You can repeat the Total IgE dosage as a parameter for disease treatment. ABPA (allergic bronchopulmonary aspergilosis) is a classical indication, but it is a rare condition. In my practice I use to repeat Total and specific IgE to follow the efficacy of group-specific multi-allergen desensitization immunotherapy. The normalization of total and specific IgE is a sensitive indicator of cure and allows the safety discontinuation of desensitization terapy in an asymptomatic patient..
Total IgE is indicative but not conclusive of atopic sensitization, but says nothing about possible allergic disease in a patient. Specific IgE (sIgE) is much better for this purpose, and high figures are to som extent associated with clinical disease. In primary care sIgE is often more convenient than SPT, as SPT requiers some experience and are subject to methodologic bias. Importantly both sIgE and SPT both only indicate sensitization and NOT allergic disease unless evaluated together with a thorough anamnestic examination of the patient.
Total IgE is virtually useless in this respect and should not unless in very few conditions (like aspegillosis) be repeated.
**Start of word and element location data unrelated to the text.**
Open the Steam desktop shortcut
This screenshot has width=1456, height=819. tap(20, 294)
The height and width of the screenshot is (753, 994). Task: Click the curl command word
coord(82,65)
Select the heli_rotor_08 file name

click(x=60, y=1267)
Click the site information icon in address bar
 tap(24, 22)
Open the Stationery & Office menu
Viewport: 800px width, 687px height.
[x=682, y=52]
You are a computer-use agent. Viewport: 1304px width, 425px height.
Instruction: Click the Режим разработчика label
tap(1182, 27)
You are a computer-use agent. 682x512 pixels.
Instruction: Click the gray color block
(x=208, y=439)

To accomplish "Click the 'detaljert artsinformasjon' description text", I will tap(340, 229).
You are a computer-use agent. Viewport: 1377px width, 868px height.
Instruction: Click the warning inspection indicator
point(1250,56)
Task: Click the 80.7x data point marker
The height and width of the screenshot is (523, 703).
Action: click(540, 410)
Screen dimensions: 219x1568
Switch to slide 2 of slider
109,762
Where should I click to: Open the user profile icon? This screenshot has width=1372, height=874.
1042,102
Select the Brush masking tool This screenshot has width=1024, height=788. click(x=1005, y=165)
Я згідна з Ола Скрро , що рівень цього імуноглдобуліну не є показовим щодо алергічних реакцій. Це переконання мені дає мій власний клінічний досвід з лікування алергій. Швидше це показник глистної інвазії. Але повторнін дослідження в динаміці щодо вмісту IgE необхідно вивчати в динаміці.
You see, IgE is a difficult antibody to deal with. We know that high levels of IgE is related to allergy, and this is because we have a minor concentration of this antibody, so if they are higher, seems that some antigen could promote that and, not only just an antigen, but an allergen. But, the best is to relate this to the clinical history and also do more tests, for, i.e., prick test.
Total IgE is of limited value, and should in allergolgy either be excluded, or if taken always be combined with specific IgE (sIgE) based in probable causes for allergy in each individual patient from history taking and clinical exammination. The predictive value of a positive sIgE is dependent on the concentration of sIgE for each separate allergen (and you need to know the levels of sIgE with a positive predictive value of approx 95% to give your patient a meaningful interpretation of the test results) . This means that there are very little association between a low level positive sIgE and clinical allergy. Remember that sIgE is exclusively an indication of sensitisation to an allergen (at some time in life), and NOT allergic disease. Allergic disease is a clinical diagnosis.